» **ABOUT THIS TASK**
Find the line that contains "This screenshot has width=1024, height=906." in the entries below. Restate it and every line after it, word for word, with no pictures.

» **INFORMATION PROVIDED**
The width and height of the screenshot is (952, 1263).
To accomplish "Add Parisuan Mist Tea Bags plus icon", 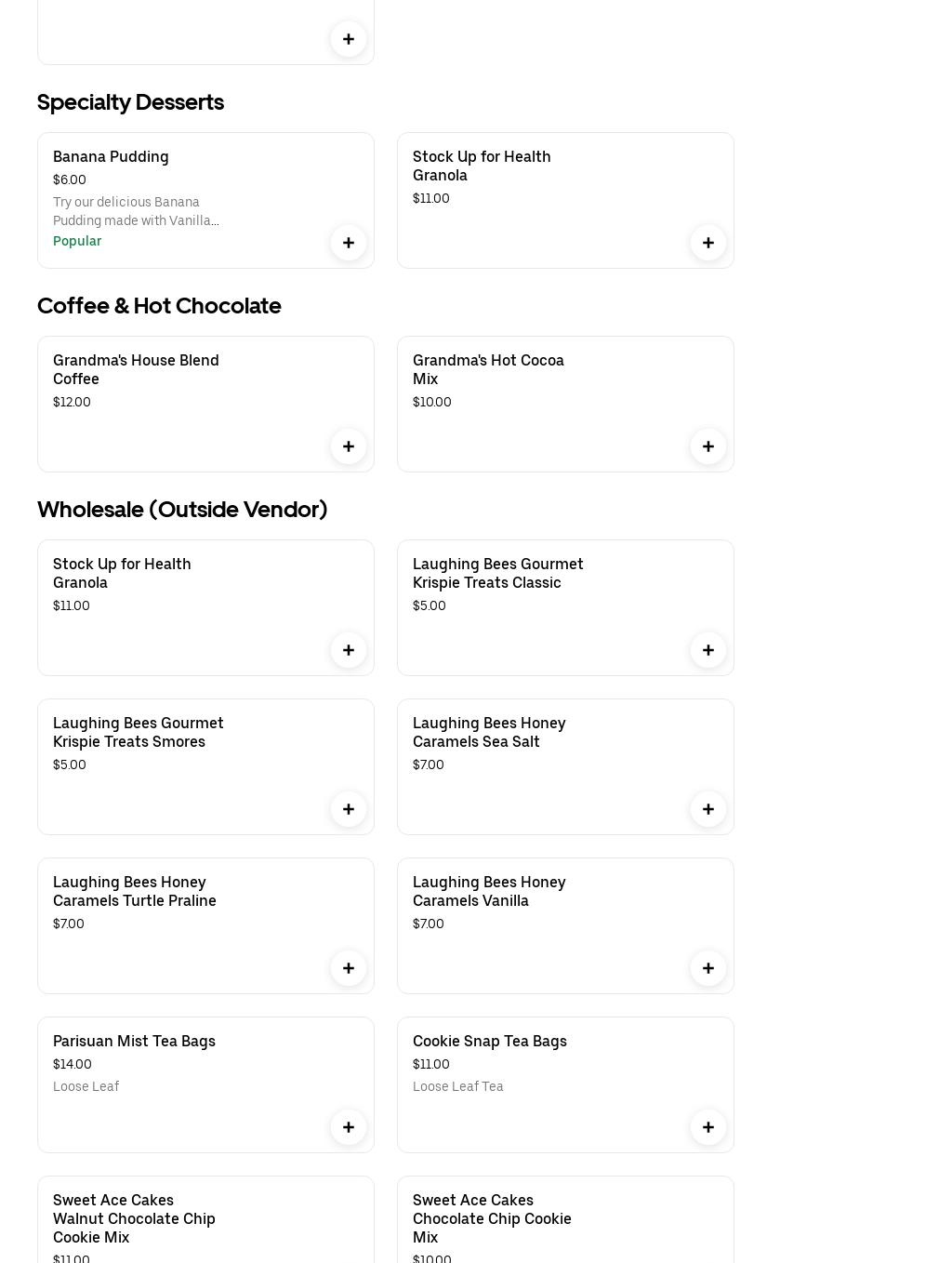I will click(x=349, y=1127).
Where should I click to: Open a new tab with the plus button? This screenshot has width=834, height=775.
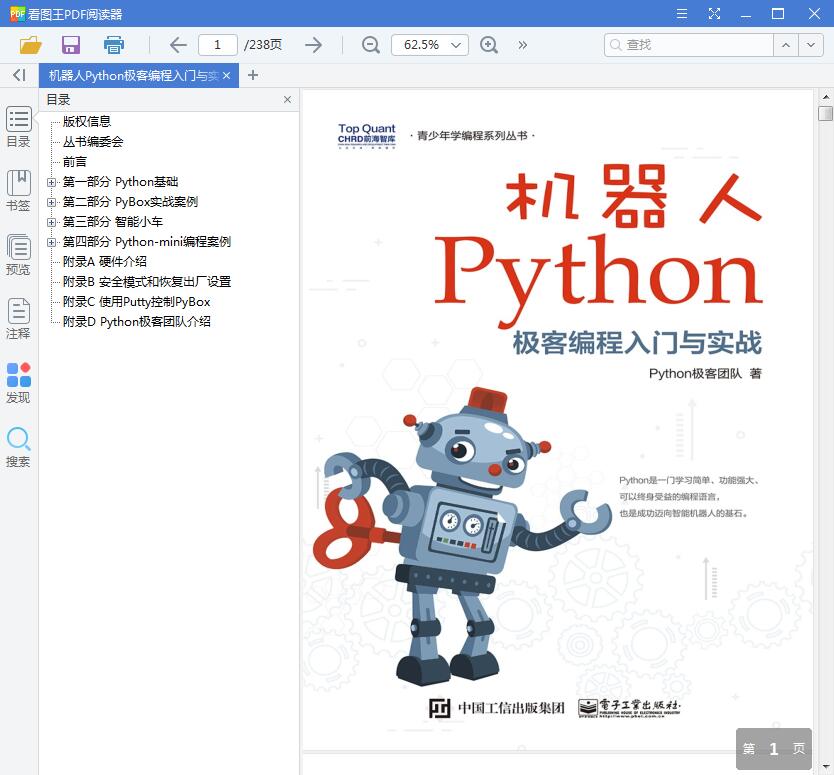click(x=252, y=75)
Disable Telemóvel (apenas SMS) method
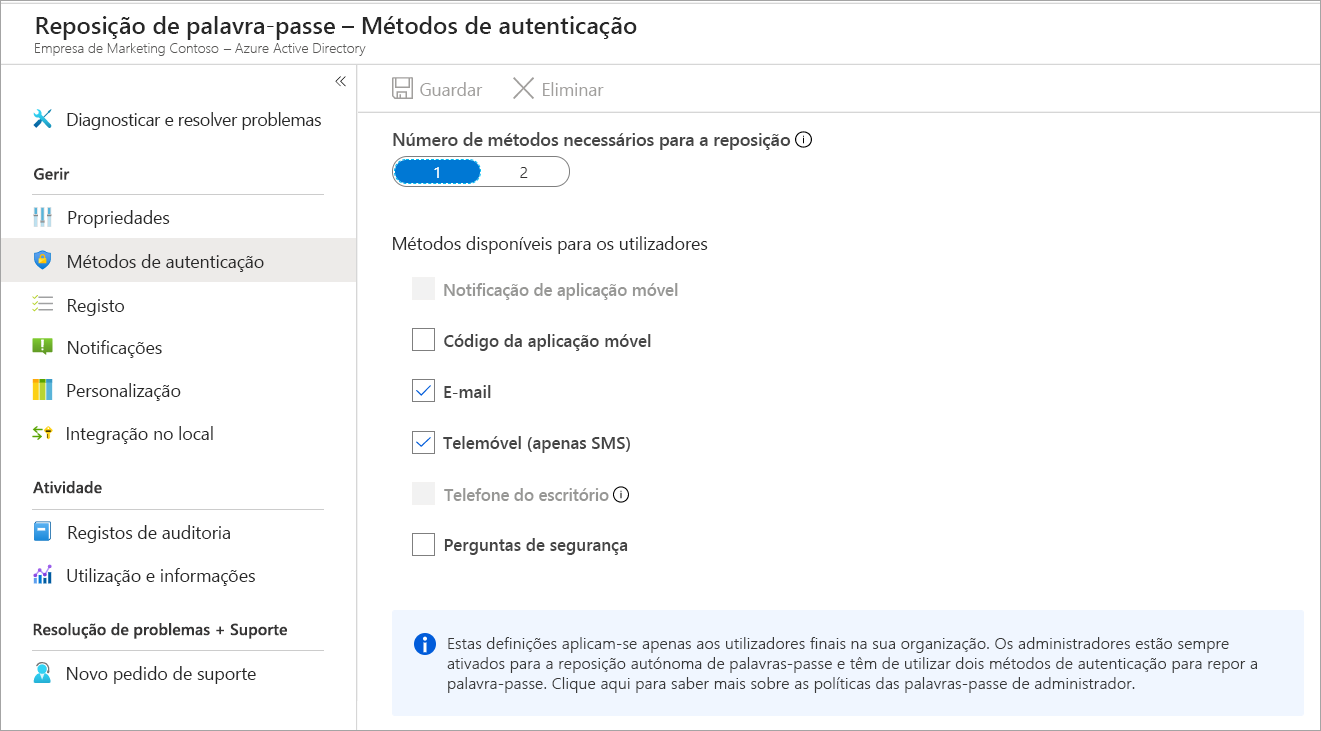1321x731 pixels. tap(422, 442)
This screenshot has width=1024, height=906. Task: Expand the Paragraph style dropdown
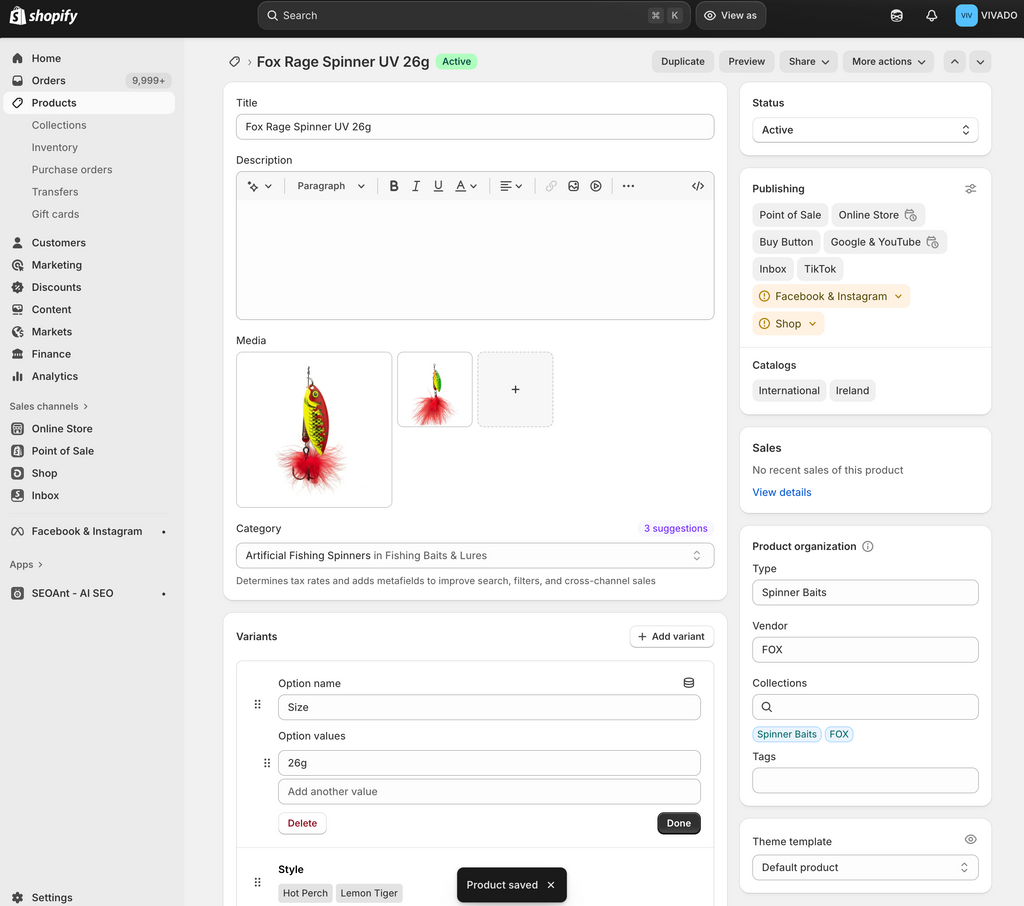point(331,186)
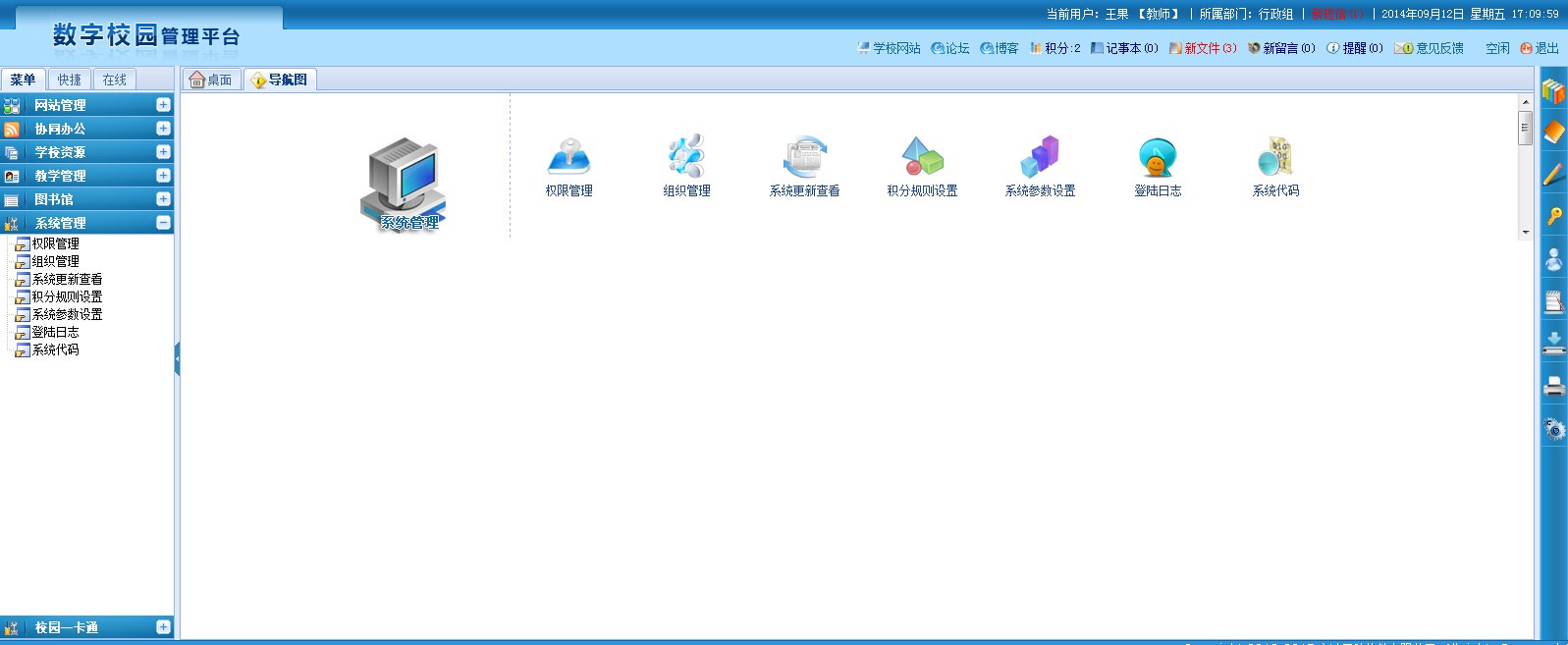The width and height of the screenshot is (1568, 645).
Task: Open the 组织管理 icon in main panel
Action: click(x=686, y=158)
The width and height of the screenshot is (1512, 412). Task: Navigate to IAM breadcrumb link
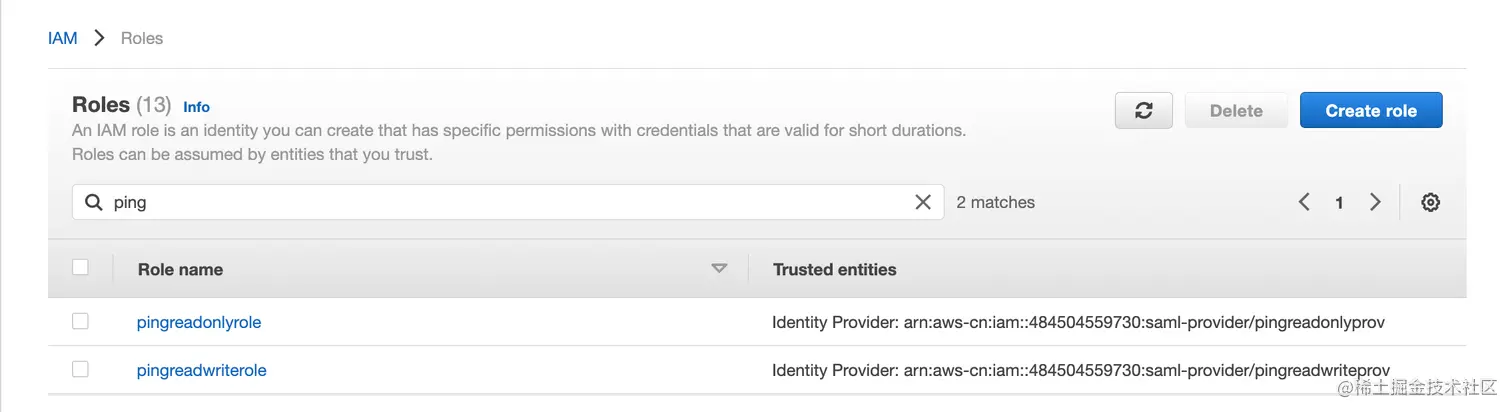click(x=62, y=38)
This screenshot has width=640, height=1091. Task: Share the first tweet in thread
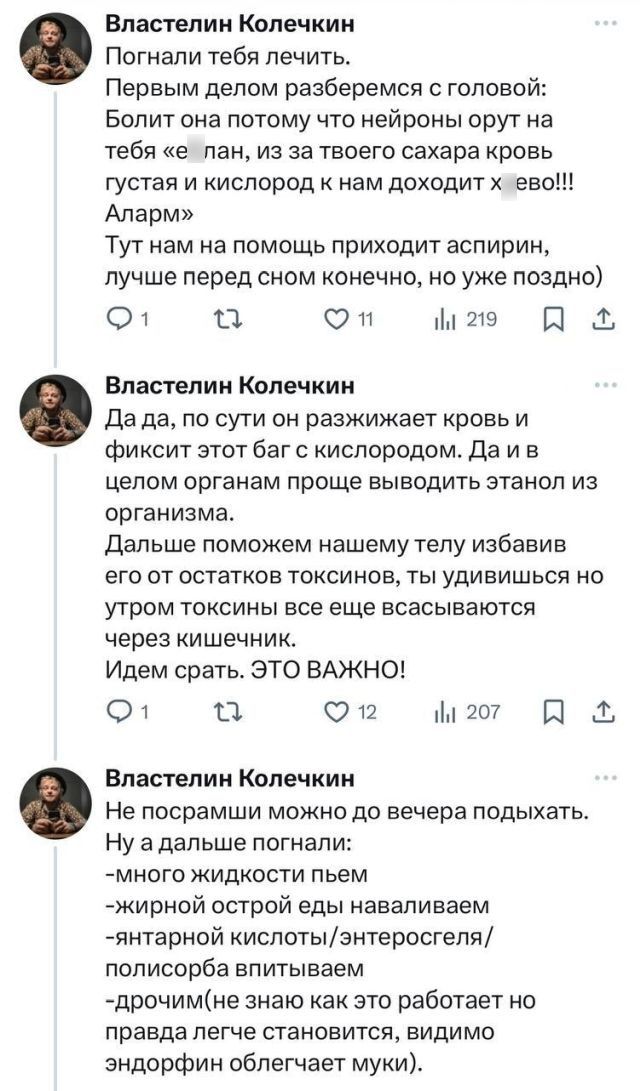[x=605, y=320]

» **FINISHED EXERCISE**
This screenshot has width=1024, height=906. Task: Expand the Paragraph style dropdown
point(331,186)
The width and height of the screenshot is (1568, 645).
Task: Open the 组织管理 icon in main panel
Action: click(x=686, y=158)
The width and height of the screenshot is (1512, 412). Task: Navigate to IAM breadcrumb link
click(x=62, y=38)
This screenshot has width=640, height=1091. Task: Share the first tweet in thread
[x=605, y=320]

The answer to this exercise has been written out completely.